**DATA EXTRACTS:**

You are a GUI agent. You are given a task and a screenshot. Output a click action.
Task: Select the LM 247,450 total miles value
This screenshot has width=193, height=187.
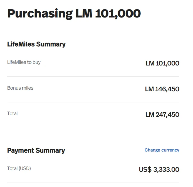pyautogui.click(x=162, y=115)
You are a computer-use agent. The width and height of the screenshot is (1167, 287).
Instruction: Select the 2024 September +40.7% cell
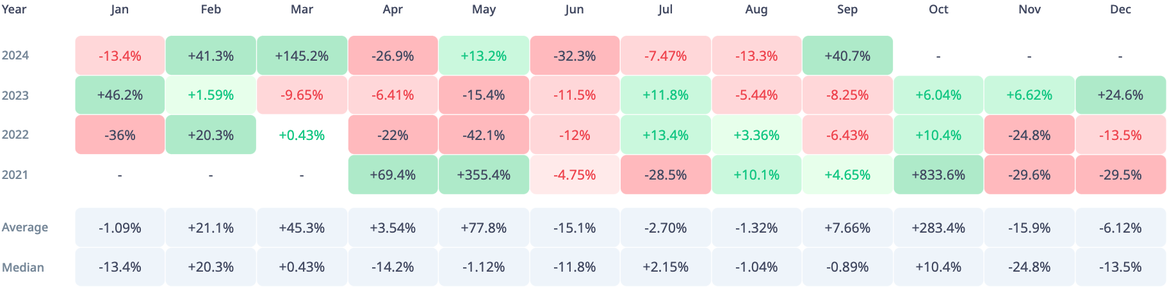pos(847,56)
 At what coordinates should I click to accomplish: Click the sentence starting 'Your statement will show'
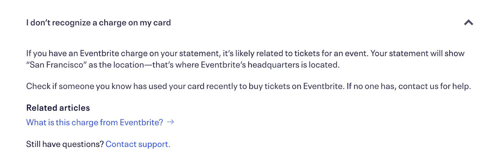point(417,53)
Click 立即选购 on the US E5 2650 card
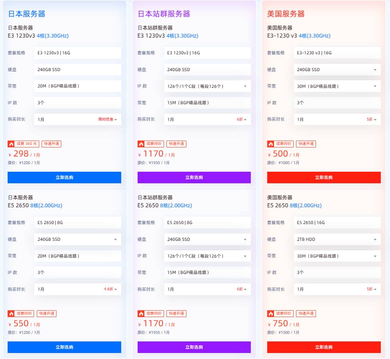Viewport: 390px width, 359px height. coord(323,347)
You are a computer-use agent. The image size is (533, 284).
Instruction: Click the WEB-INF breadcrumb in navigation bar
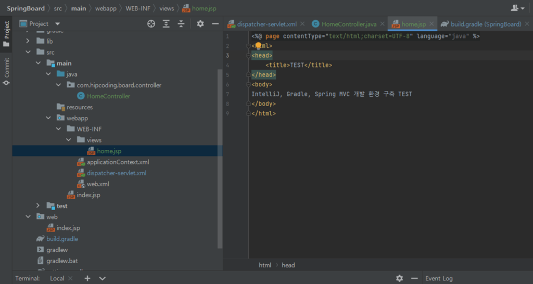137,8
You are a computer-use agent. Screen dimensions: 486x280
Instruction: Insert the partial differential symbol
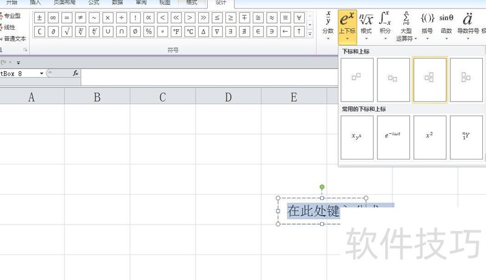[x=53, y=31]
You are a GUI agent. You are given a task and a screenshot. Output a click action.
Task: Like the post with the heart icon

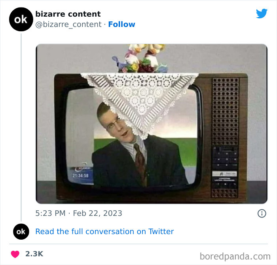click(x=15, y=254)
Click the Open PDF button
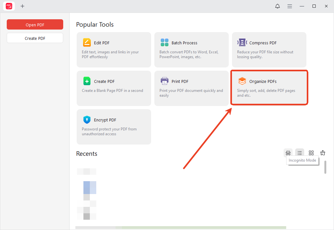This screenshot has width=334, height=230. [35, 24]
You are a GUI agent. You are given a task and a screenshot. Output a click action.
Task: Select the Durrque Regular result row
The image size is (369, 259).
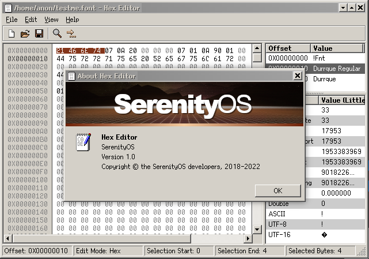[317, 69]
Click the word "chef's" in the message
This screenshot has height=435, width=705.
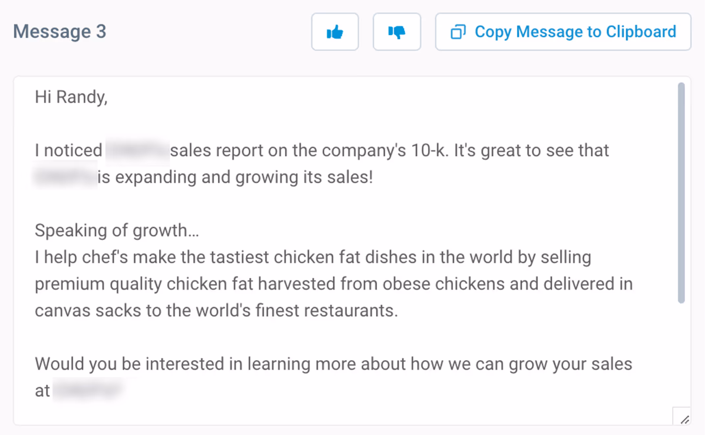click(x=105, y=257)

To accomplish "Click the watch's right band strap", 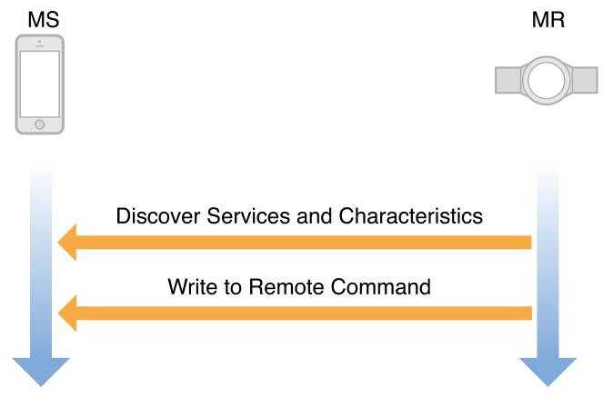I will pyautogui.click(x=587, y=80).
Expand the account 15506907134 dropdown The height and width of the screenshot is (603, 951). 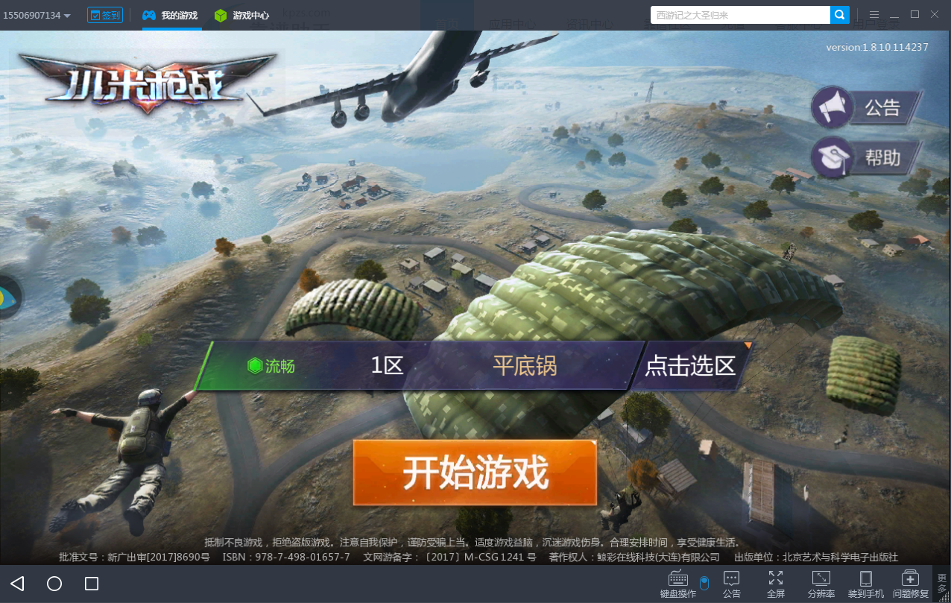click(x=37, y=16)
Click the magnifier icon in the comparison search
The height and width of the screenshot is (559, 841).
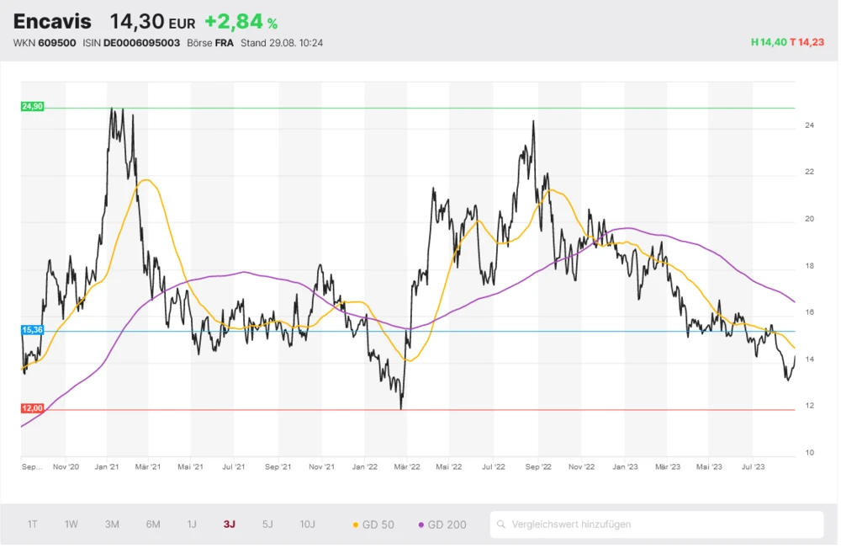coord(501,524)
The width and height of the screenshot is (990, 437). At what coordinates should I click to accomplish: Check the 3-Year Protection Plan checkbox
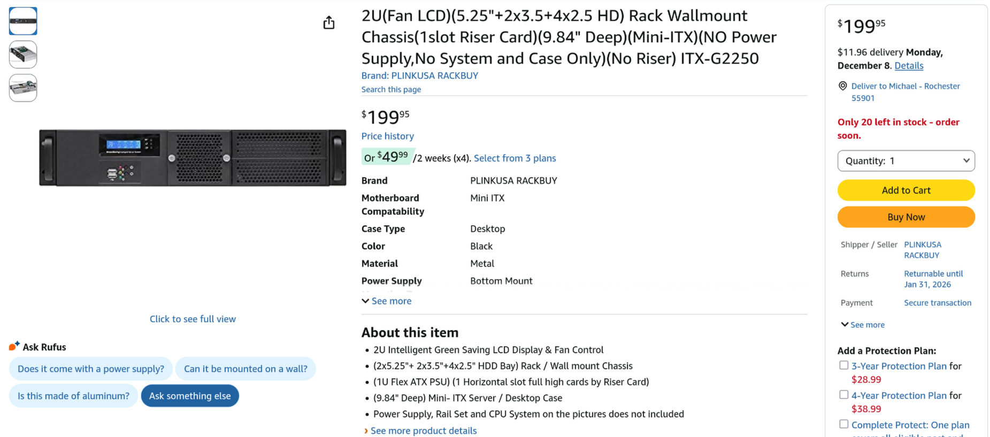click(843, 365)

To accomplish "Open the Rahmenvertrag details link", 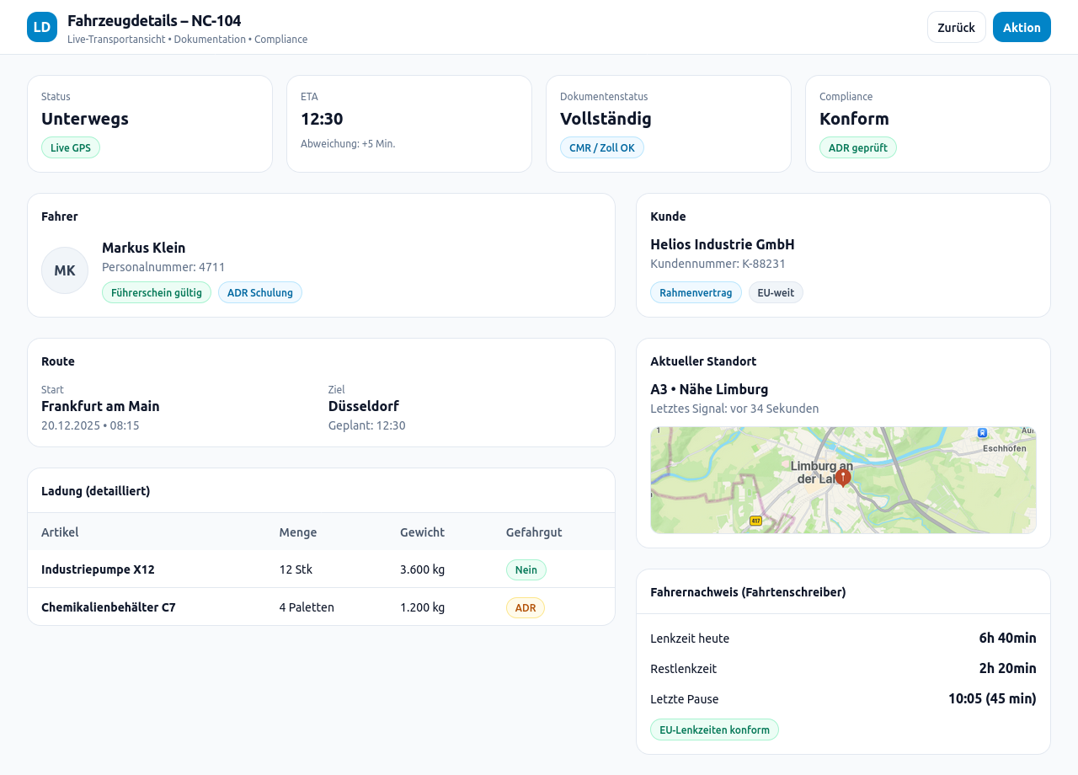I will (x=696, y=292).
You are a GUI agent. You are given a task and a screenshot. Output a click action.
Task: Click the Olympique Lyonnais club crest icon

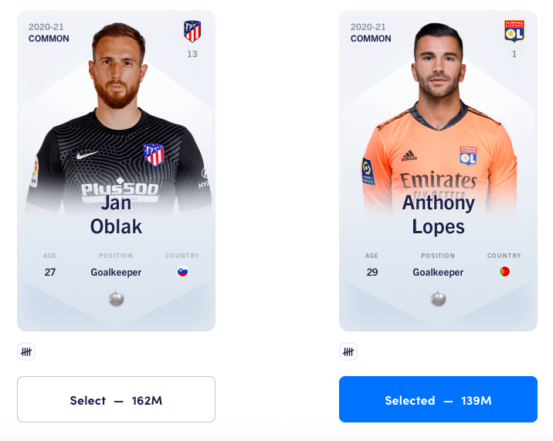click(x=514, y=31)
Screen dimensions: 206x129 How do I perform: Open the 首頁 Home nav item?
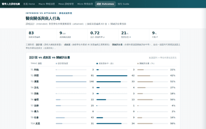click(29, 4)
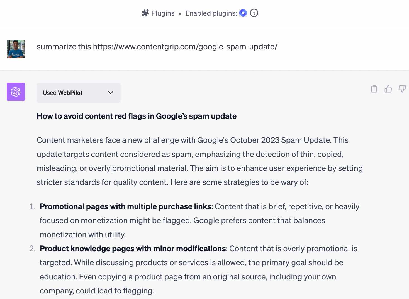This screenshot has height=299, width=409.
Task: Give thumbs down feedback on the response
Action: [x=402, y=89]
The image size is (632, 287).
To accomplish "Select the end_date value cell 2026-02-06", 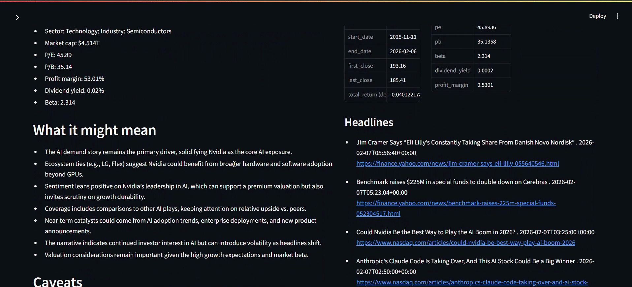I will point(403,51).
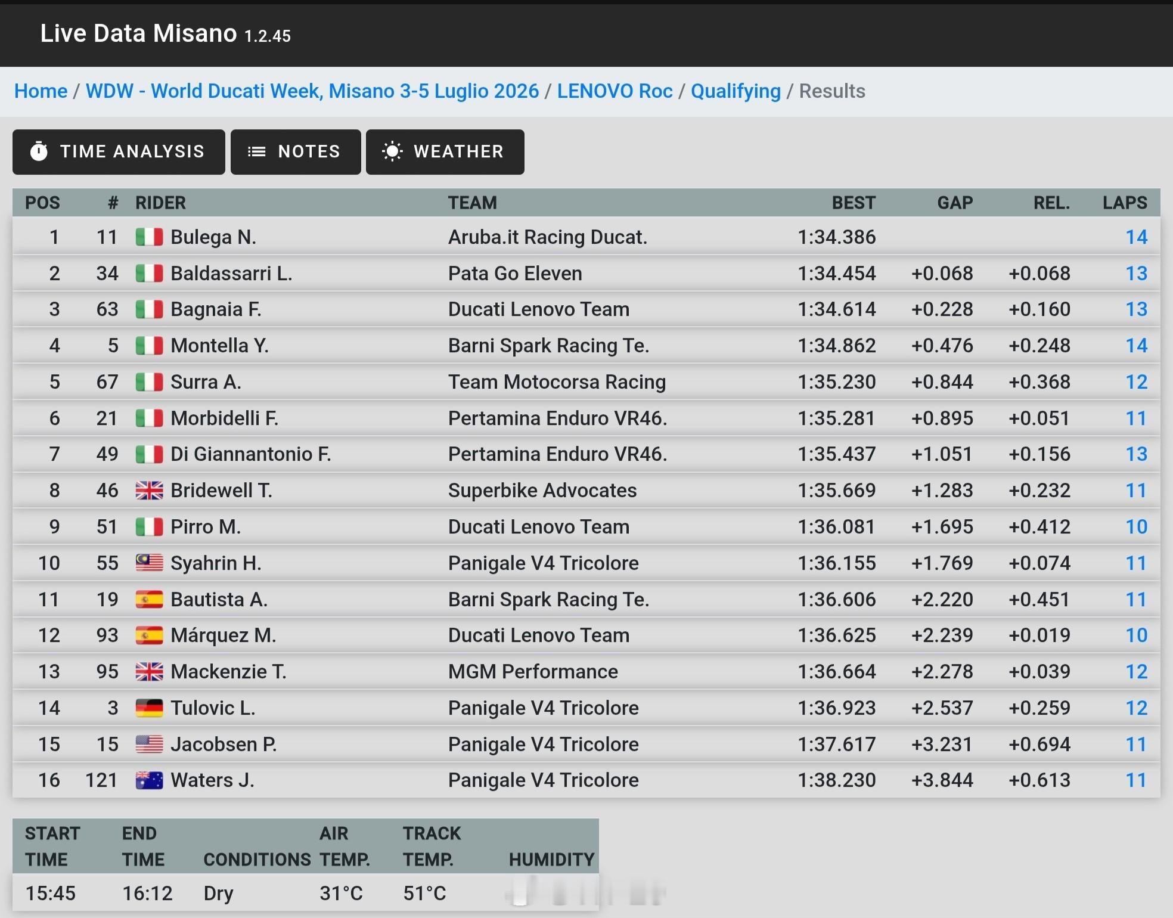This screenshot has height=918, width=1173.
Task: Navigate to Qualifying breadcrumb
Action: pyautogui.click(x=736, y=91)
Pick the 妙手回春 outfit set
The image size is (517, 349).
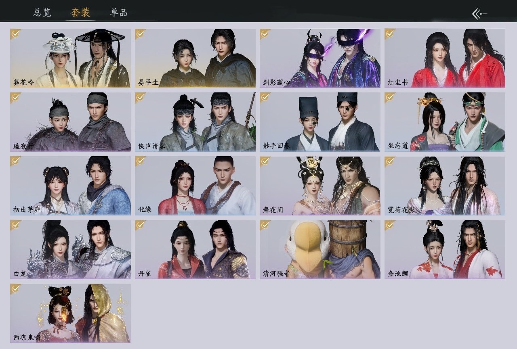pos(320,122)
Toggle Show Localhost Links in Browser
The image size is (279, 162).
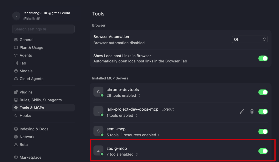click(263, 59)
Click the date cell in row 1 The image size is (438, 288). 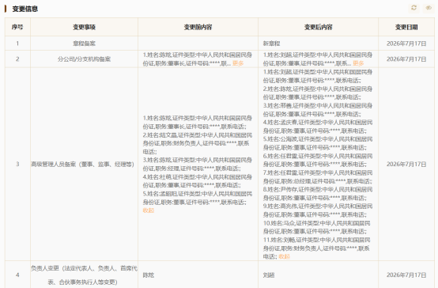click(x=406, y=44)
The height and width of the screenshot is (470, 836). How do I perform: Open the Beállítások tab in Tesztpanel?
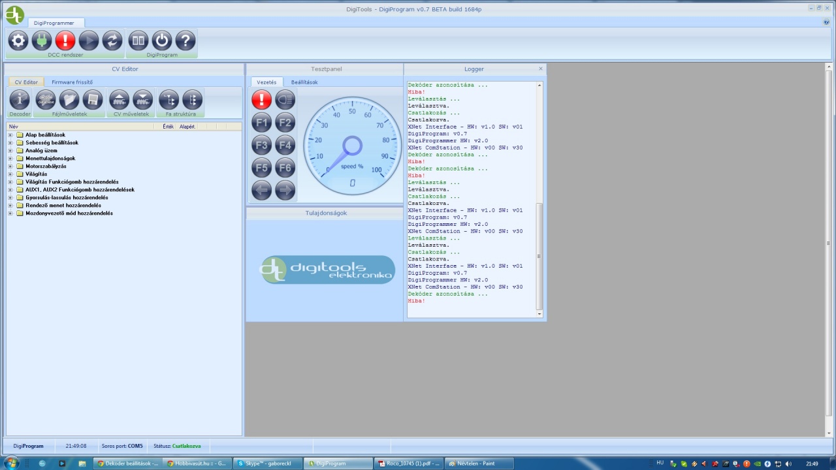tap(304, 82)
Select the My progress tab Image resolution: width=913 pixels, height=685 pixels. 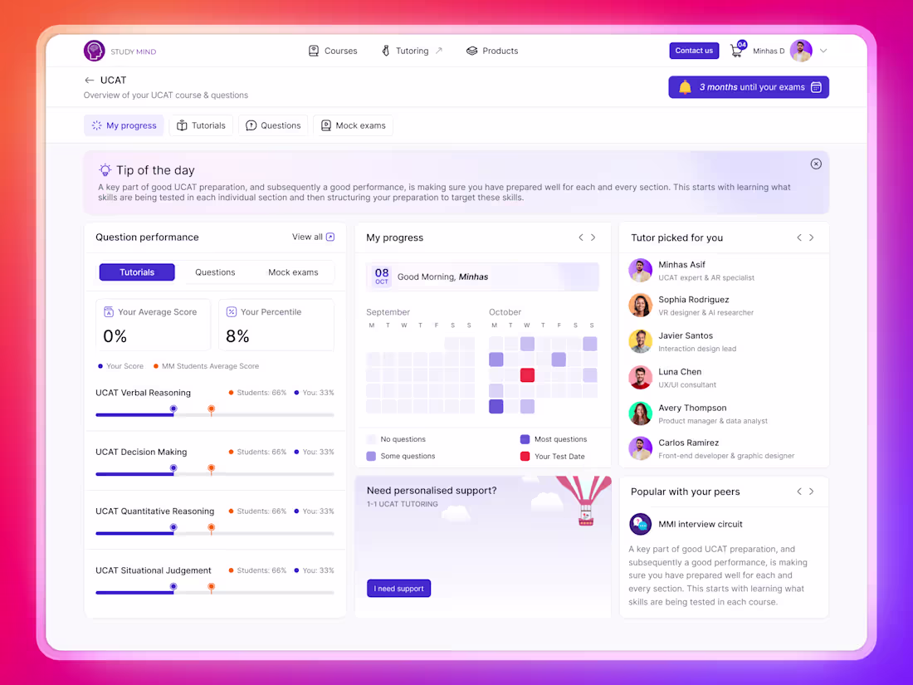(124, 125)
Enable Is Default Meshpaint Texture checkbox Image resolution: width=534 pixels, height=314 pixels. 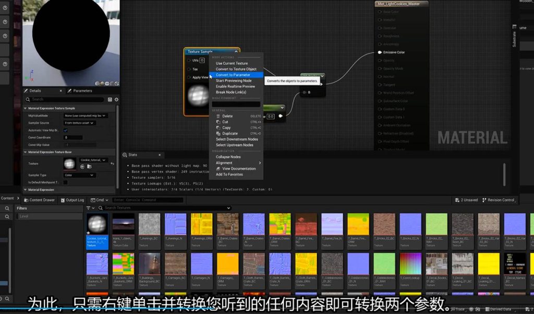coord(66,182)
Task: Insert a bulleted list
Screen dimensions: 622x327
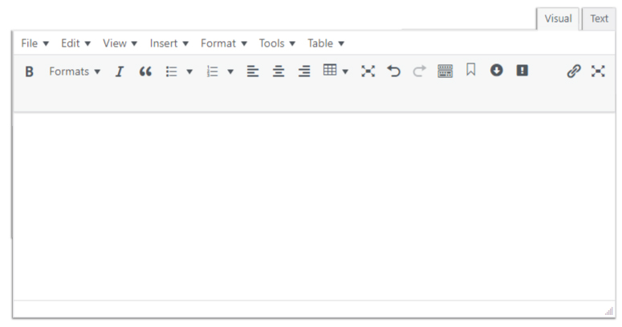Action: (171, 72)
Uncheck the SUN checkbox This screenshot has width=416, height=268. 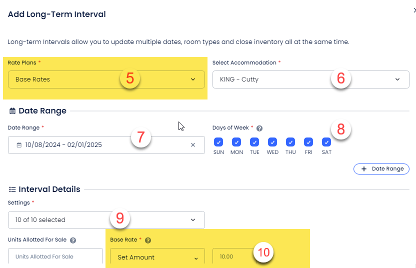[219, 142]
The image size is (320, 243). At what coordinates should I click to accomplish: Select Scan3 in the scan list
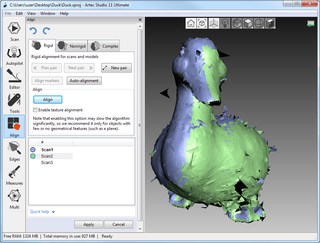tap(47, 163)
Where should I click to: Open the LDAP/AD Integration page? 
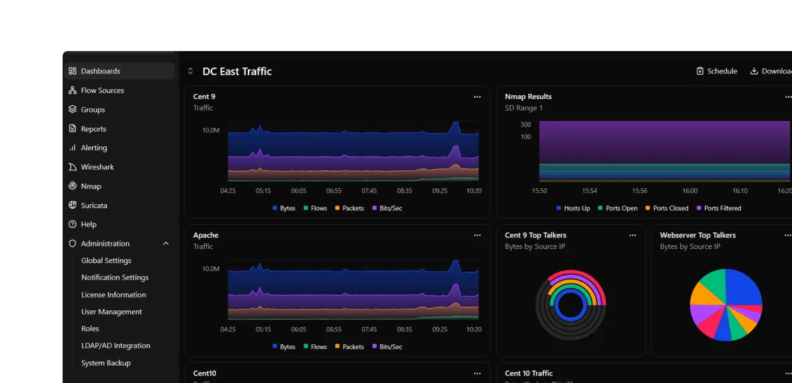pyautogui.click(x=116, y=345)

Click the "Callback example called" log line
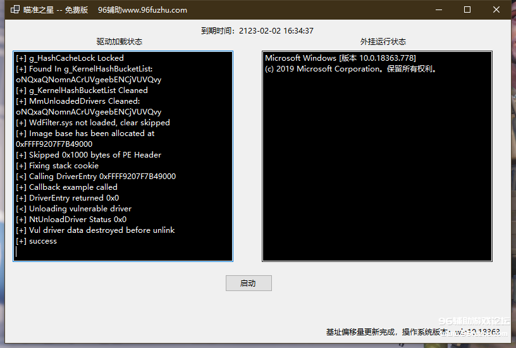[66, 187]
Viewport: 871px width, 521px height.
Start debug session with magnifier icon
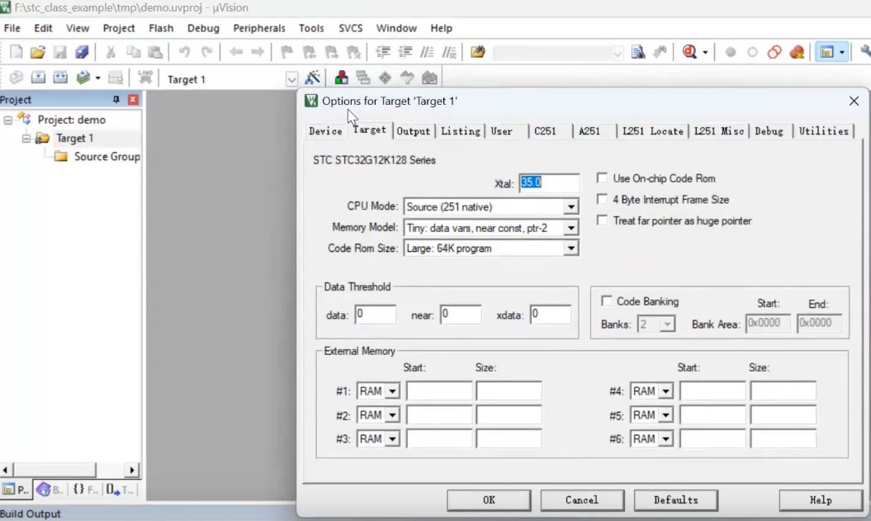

**REQUIRED WORK:** Number of lines above holding "magnifier"? Give that number alone.

**TASK OUTPUT:** 2